Affiliation:
1. Department of Computer Science and Engineering The Northcap University Gurugram Haryana India
2. Department of Mathematics Heramba Chandra College Kolkata India
Abstract
ABSTRACTBreast masses are often one of the primary signs of breast cancer, and precise segmentation of these masses is essential for accurate diagnosis and treatment planning. Diagnosis may be complex depending on the size and visibility of the mass. When the mass is not visible clearly, precise segmentation becomes very difficult and in that case enhancement is essential. Inadequate compression, patient movement, or paddle/breast movement during the exposure process might cause hazy mammogram images.
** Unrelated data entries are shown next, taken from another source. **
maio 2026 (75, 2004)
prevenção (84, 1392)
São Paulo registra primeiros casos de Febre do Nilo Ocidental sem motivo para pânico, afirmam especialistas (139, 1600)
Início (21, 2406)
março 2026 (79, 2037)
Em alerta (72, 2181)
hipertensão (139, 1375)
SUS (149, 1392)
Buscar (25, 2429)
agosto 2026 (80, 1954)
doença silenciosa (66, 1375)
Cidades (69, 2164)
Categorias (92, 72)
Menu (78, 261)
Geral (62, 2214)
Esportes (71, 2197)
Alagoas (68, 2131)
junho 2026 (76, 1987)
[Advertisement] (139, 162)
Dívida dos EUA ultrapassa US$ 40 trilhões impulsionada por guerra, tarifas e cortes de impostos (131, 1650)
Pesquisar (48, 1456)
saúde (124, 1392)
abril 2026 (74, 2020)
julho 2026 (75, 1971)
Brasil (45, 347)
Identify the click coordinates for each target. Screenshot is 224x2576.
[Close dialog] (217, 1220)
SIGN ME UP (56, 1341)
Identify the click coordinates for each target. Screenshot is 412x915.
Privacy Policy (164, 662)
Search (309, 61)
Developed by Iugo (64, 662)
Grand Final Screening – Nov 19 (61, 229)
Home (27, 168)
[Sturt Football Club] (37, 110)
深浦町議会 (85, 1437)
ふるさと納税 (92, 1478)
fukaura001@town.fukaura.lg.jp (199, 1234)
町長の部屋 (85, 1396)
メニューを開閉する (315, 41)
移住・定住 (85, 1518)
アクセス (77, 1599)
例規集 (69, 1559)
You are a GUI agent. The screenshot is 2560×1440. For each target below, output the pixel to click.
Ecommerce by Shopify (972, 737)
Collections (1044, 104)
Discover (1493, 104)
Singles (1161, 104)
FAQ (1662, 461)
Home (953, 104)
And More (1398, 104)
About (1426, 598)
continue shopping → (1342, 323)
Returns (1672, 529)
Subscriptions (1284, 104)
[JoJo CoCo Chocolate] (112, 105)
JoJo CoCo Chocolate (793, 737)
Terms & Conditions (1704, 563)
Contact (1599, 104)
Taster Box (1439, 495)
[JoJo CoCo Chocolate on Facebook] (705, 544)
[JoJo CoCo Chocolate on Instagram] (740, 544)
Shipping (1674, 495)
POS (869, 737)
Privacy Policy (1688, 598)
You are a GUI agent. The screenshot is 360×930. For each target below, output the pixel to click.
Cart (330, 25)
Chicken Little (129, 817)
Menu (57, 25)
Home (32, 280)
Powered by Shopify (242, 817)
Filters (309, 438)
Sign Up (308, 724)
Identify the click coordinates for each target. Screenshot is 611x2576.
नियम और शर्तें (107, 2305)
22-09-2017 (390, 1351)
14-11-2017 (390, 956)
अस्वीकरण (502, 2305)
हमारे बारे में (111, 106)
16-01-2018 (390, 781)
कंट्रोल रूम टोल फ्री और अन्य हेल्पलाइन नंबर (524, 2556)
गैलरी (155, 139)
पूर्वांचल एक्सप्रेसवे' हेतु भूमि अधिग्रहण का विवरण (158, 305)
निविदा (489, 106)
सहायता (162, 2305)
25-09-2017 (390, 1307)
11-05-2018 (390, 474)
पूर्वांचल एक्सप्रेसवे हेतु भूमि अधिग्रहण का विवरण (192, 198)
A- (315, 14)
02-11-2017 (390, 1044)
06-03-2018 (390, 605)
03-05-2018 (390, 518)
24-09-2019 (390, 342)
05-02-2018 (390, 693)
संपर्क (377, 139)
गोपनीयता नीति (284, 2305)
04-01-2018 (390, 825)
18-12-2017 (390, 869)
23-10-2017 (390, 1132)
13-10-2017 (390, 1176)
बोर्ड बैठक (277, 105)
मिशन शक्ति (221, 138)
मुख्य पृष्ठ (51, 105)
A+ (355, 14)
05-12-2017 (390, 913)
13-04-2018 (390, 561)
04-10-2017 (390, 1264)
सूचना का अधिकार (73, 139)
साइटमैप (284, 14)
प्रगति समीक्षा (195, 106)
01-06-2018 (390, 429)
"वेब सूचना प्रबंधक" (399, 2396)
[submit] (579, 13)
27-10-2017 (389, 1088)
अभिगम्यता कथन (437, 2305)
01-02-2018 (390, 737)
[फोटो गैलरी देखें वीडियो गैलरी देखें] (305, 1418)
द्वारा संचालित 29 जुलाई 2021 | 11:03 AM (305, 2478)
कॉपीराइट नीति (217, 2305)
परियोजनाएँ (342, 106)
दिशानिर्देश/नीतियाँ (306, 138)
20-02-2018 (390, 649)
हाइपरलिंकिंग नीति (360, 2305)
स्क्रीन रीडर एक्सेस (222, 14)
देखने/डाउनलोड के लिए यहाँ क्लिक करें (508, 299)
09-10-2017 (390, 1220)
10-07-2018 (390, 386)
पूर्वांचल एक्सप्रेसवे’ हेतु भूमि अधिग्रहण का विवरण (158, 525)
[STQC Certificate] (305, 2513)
Without enhancement, accurate segmentation and detection cannot be done. As there exists uncertainties in different regions, reducing uncertainty is still a main problem and so fuzzy methods may deal these uncertainties in a better way. Though there are many fuzzy and advanced fuzzy methods, we consider Pythagorean fuzzy set as one of the fuzzy sets that may be powerful to deal with uncertainty. This research proposes a new Pythagorean fuzzy methodology for mammography image enhancement. The image is first transformed into a fuzzy image, and the nonmembership function is then calculated using a newly created Pythagorean fuzzy generator. Membership function of Pythagorean fuzzy image is computed from nonmembership function. The plot between the membership value and the hesitation degree is used to calculate a constant term in the membership function. Next, an enhanced image is obtained by applying fuzzy intensification operator to the Pythagorean fuzzy image. The proposed method is compared qualitatively and quantitatively with those of non‐fuzzy, intuitionistic fuzzy, Type 2 fuzzy, and Pythagorean fuzzy methods, it is found that the suggested method outperforms the other methods. To show the usefulness of the proposed enhanced method, segmentation is carried out on the enhanced images.